Analysts say that Voda-Idea will need equity infusion and tariff hikes to carry on as a going concern
The telco will have to service ₹7,000- ₹24,000 crore cash outflows over FY22-23: Jefferies
The Supreme Court’s AGR ruling has dealt Vodafone Idea Ltd a massive blow, although the troubled telco is still expected to survive. At least that’s what the stock market’s verdict on the court’s ruling appears to be. Vodafone Idea shares are down about 15% compared to where they were just ahead of the ruling, but they are about three times higher compared to the lows of ₹3 per share a few months ago.
While the telco may just survive for now, its journey will get even more painful.
The Supreme Court has asked telcos to pay 10% of the AGR dues upfront and has set a 10-year payment timeline for the rest of the amount. The annual outgo on account of the AGR dues is estimated at around ₹7,500 crore. Analysts say Vodafone Idea will need a healthy dose of equity infusion as well as tariff hikes to continue as a going concern.
“The clock has started ticking for the company in terms of raising requisite equity funds it needs to survive. Large payments will be due from FY22 onwards. The company now has no cash to speak of," says an analyst at a domestic institutional brokerage, requesting anonymity.
“Vodafone Idea will have to service ₹7,000-24,000 crore cash outflows over FY22-23, even after we ignore non-spectrum debt maturities and assume zero capex," analysts at Jefferies India Pvt. Ltd said in a note.
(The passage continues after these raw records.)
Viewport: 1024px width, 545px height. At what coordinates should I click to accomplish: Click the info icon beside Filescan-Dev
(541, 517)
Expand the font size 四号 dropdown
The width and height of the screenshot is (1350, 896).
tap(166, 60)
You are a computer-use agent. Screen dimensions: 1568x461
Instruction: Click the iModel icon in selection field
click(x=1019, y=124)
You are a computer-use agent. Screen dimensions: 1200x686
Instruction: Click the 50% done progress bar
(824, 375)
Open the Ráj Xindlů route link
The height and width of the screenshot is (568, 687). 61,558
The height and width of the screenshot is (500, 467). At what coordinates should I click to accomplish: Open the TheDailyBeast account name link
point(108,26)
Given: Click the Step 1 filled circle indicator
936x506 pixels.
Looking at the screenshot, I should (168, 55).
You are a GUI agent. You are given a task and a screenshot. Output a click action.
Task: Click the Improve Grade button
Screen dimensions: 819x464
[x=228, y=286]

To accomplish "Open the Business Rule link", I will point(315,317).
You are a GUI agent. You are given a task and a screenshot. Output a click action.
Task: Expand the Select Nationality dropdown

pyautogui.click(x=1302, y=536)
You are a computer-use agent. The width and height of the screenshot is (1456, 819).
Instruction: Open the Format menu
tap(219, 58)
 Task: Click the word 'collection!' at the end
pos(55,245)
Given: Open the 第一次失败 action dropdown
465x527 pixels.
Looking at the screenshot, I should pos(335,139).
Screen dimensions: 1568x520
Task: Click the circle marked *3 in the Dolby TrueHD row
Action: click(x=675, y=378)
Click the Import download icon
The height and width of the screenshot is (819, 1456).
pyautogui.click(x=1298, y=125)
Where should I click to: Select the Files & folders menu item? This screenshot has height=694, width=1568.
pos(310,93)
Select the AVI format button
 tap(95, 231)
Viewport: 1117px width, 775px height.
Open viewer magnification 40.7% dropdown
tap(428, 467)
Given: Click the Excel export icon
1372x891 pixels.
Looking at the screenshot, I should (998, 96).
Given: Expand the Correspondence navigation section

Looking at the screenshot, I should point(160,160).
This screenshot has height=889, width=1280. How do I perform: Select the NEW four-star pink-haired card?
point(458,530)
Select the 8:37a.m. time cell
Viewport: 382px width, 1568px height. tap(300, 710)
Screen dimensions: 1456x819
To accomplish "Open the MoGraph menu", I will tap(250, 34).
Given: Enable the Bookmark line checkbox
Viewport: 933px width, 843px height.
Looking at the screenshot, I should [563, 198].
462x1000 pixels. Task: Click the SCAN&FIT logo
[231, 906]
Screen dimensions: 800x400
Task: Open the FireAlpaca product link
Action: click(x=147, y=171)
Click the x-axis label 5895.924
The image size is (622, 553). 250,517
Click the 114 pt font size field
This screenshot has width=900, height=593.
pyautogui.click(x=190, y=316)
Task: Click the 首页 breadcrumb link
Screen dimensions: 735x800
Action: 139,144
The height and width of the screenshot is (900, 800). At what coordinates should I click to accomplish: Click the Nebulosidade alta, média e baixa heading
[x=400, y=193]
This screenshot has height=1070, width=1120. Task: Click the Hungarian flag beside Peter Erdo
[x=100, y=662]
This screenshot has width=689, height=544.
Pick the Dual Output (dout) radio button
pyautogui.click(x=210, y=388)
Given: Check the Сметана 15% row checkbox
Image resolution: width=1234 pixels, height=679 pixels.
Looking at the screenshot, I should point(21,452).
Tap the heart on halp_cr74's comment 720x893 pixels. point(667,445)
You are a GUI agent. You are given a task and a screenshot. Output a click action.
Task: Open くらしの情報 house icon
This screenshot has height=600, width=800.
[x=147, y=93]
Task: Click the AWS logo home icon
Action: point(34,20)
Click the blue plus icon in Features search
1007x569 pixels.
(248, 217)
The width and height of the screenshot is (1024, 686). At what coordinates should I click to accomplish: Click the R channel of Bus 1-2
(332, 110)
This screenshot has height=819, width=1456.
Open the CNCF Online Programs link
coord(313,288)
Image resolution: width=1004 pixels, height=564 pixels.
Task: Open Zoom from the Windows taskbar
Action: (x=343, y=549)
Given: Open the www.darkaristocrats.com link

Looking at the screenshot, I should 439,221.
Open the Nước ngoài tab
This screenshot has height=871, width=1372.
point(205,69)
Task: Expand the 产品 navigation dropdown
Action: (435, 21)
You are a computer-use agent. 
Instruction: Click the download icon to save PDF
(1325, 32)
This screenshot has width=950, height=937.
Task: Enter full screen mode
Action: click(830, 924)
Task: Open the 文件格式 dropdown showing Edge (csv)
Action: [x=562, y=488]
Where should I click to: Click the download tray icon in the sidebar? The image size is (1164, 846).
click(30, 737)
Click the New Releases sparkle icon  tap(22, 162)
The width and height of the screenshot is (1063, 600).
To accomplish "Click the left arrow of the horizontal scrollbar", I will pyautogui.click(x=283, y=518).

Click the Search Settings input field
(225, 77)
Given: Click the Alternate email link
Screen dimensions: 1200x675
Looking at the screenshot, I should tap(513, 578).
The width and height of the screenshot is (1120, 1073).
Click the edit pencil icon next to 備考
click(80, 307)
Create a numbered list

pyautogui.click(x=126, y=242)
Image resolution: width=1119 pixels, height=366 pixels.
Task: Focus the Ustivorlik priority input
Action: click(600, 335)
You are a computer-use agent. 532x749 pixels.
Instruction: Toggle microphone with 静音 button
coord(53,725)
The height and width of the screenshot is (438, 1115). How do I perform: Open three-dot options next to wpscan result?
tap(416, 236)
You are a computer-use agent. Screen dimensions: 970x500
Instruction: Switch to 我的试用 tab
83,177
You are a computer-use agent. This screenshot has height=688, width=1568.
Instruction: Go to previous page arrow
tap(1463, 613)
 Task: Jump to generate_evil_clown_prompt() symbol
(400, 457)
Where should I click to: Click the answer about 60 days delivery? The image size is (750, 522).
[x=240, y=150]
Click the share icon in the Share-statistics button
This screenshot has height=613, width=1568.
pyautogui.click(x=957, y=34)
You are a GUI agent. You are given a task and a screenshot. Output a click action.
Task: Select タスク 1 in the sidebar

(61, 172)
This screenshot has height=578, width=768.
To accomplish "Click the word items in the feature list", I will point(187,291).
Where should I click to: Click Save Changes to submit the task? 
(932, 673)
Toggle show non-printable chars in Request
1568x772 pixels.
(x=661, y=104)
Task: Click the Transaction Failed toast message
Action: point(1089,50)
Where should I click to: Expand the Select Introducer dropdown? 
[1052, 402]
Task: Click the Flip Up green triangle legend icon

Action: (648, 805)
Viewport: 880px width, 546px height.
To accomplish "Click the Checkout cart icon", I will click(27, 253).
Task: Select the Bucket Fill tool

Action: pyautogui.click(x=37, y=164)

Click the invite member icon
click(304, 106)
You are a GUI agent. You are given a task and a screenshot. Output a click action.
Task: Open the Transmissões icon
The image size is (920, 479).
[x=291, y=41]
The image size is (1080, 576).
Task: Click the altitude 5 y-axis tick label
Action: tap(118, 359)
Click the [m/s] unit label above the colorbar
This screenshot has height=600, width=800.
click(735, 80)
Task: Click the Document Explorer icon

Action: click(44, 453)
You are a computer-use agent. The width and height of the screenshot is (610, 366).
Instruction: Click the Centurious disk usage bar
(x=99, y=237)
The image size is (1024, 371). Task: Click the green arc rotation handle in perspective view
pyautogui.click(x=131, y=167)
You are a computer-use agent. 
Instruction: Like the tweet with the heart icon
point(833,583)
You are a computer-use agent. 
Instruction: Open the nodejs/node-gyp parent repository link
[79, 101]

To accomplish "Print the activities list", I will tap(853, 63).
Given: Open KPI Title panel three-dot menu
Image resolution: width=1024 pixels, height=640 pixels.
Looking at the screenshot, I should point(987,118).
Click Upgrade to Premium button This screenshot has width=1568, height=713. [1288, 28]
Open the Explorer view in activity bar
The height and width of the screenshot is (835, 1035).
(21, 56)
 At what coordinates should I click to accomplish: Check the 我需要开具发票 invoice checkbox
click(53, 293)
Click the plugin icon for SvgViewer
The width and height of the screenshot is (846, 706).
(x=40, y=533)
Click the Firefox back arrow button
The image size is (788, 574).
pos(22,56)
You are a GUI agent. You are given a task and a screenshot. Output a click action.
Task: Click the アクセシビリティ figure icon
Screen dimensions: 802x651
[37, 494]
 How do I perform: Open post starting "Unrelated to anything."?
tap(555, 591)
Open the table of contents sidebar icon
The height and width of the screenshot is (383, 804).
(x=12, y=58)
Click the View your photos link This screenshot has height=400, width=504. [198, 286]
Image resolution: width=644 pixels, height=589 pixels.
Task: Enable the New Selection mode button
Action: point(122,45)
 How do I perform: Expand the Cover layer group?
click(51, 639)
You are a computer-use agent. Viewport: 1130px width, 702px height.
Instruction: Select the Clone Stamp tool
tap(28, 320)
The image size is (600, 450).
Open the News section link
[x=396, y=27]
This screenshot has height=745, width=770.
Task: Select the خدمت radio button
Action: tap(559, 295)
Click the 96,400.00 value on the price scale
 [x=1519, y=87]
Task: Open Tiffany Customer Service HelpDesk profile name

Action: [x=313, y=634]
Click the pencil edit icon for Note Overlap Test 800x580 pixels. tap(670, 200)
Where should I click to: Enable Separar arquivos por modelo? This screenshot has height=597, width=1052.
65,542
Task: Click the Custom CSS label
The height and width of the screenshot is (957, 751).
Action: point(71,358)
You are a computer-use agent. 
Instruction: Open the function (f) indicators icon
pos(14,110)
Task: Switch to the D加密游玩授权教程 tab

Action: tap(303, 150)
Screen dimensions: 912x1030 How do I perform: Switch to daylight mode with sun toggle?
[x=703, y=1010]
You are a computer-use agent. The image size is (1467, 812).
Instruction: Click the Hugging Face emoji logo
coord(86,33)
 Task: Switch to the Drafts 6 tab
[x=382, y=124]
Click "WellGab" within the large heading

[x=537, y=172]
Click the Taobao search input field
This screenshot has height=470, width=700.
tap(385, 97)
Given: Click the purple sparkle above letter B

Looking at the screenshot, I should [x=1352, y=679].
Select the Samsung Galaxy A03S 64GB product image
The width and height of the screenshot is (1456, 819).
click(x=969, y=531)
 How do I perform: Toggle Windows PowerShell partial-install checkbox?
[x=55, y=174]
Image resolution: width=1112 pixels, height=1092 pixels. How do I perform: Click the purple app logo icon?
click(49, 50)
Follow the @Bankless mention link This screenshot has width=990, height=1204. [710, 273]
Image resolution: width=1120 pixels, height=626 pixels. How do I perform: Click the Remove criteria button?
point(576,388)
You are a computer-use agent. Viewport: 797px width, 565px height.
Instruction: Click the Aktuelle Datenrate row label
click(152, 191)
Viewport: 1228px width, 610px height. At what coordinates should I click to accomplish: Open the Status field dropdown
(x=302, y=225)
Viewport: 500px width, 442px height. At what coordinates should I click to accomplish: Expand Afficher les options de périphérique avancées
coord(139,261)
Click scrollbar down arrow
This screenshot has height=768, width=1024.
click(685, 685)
It is noteworthy that the company currently has an annualized Ebitda of ₹6,100 crore, which is expected to increase to ₹10,000 crore after certain additional cost synergies fall in place. This is far short of what is needed for the dues.
“Since the last tariff hike was about nine months ago, it may be time for another tariff hike. In any case, there is no way Vodafone Idea will survive without meaningful tariff hikes," says the analyst quoted above.
Jefferies’ analysts say tariffs need to rise by 27% for Vodafone Idea to offset the impact of AGR dues.
While the company could potentially raise some funds through the sale of its fibre assets as well as through refunds and dues owed to it, the fact remains that it will still not have the requisite funds to make the kind of investments needed to survive in the competitive Indian telecom market.
Bharti Airtel Ltd, on the other hand, is in a much better position, and its market share gains are expected to continue, thanks to Vodafone Idea’s woes. Its shares have risen over 7% since the AGR verdict. Vodafone Idea lost a staggering 5.8 percentage points in revenue market share in the June quarter, data from Telecom Regulatory Authority of India (Trai) shows.
The company’s actions will now determine whether it plans to merely survive, which will mean continued erosion in market share, or fight back with a sizeable fund infusion.